## Pointing data for screenshots
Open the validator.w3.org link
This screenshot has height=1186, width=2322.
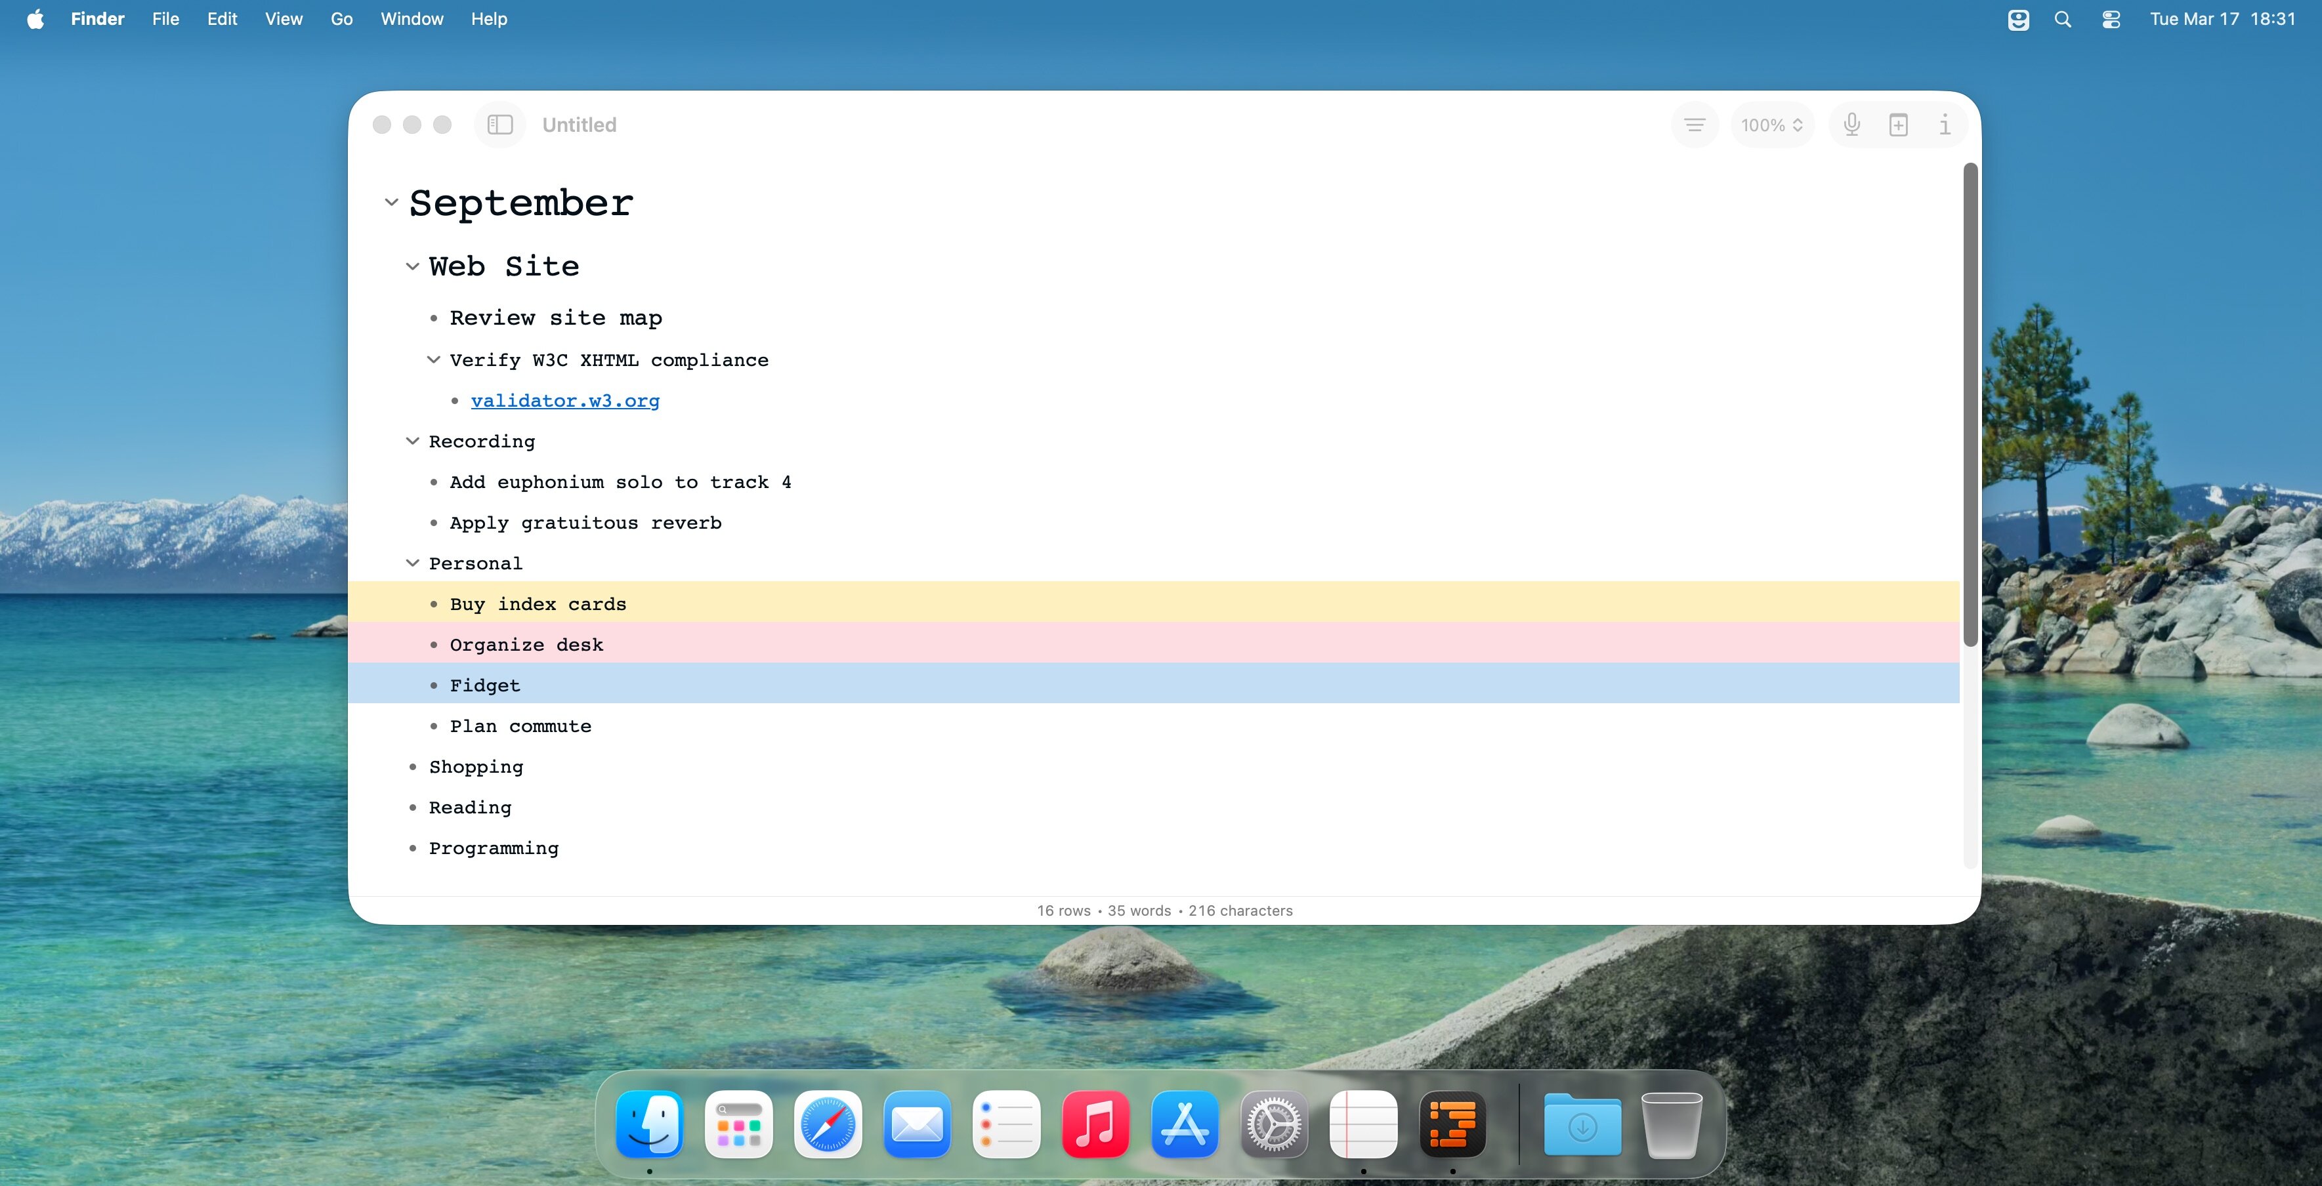tap(564, 400)
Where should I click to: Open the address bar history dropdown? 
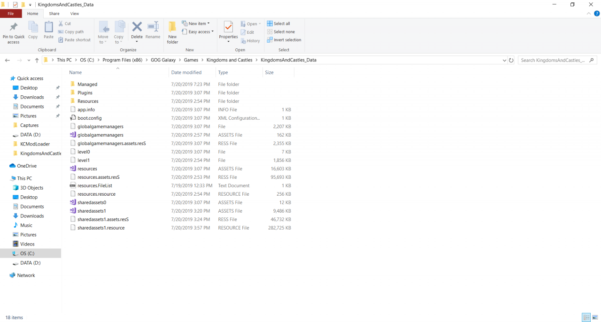click(505, 60)
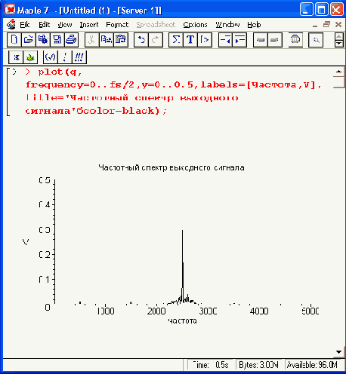Toggle the Maple leaf input mode button
Screen dimensions: 346x374
point(30,57)
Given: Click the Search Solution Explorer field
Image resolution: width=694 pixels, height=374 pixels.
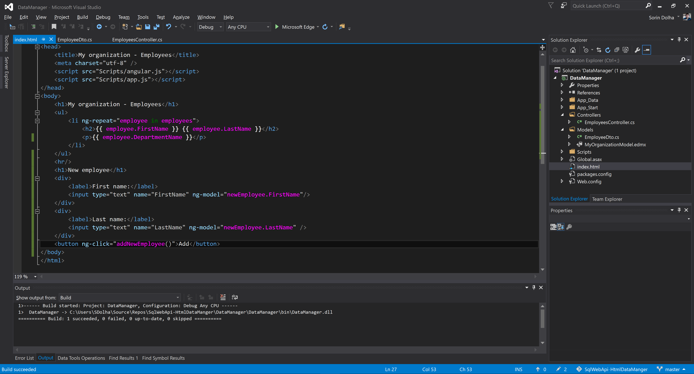Looking at the screenshot, I should click(x=614, y=60).
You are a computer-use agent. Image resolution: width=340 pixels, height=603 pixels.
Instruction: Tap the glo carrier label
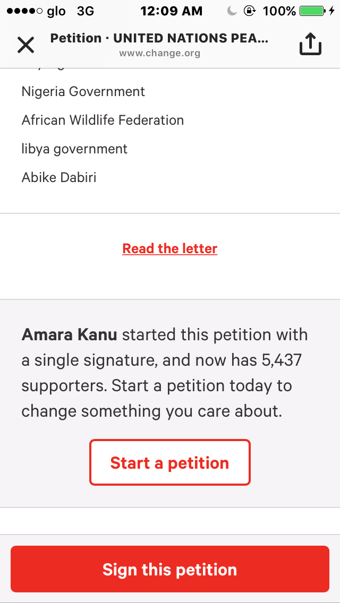56,11
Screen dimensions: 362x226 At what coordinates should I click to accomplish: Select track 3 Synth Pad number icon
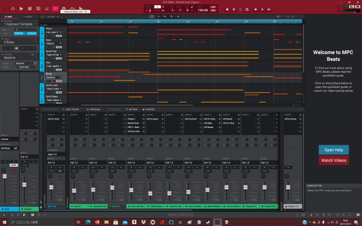(42, 54)
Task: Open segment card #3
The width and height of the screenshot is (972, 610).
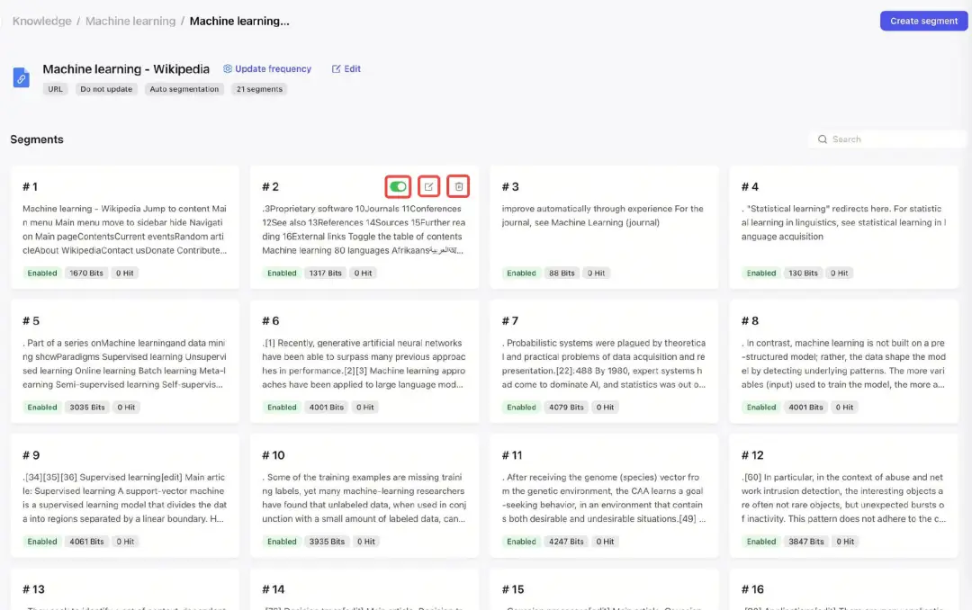Action: click(x=604, y=227)
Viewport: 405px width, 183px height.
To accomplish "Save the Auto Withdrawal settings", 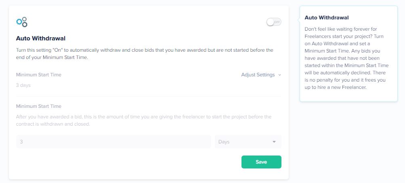I will pos(261,162).
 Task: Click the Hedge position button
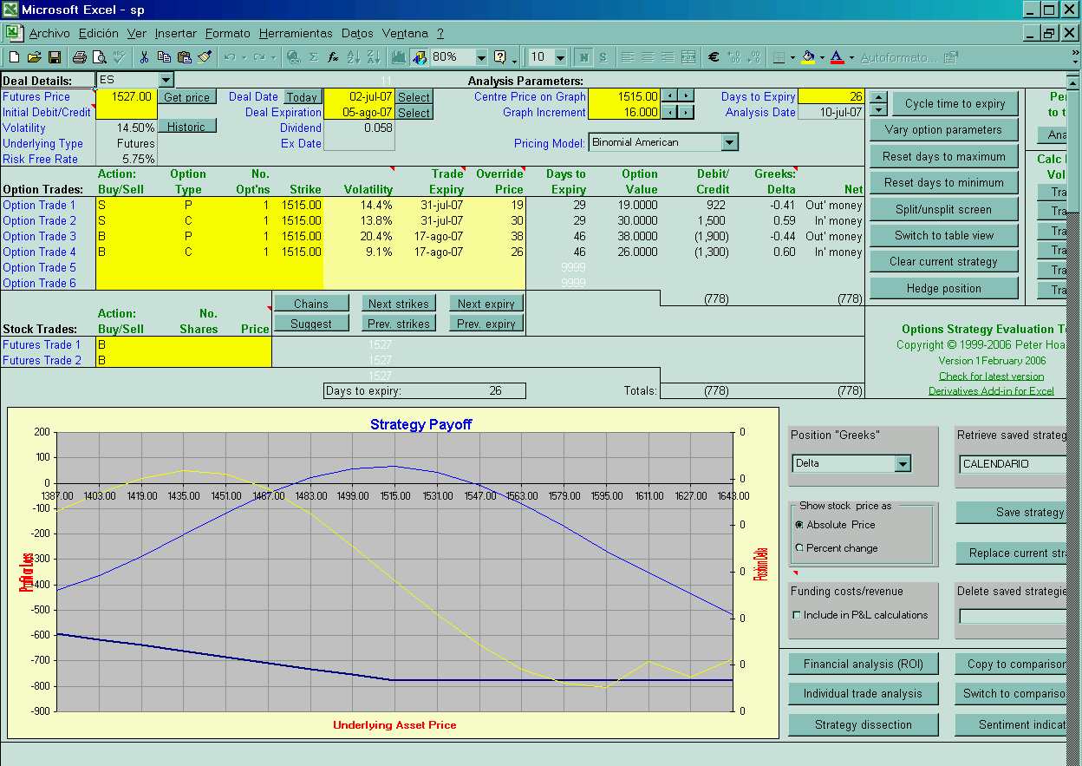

## Problem to work on
Give everything from the start of the material down to the line containing "point(30,57)" as a numbered list, leaving the pictures out.

## Exercise output
1. Open the validator.w3.org link
2. This screenshot has height=1186, width=2322.
3. tap(564, 400)
4. Where should I click to: Open the address bar history dropdown? 
5. click(505, 60)
6. Toggle the Maple leaf input mode button
7. Screen dimensions: 346x374
8. point(30,57)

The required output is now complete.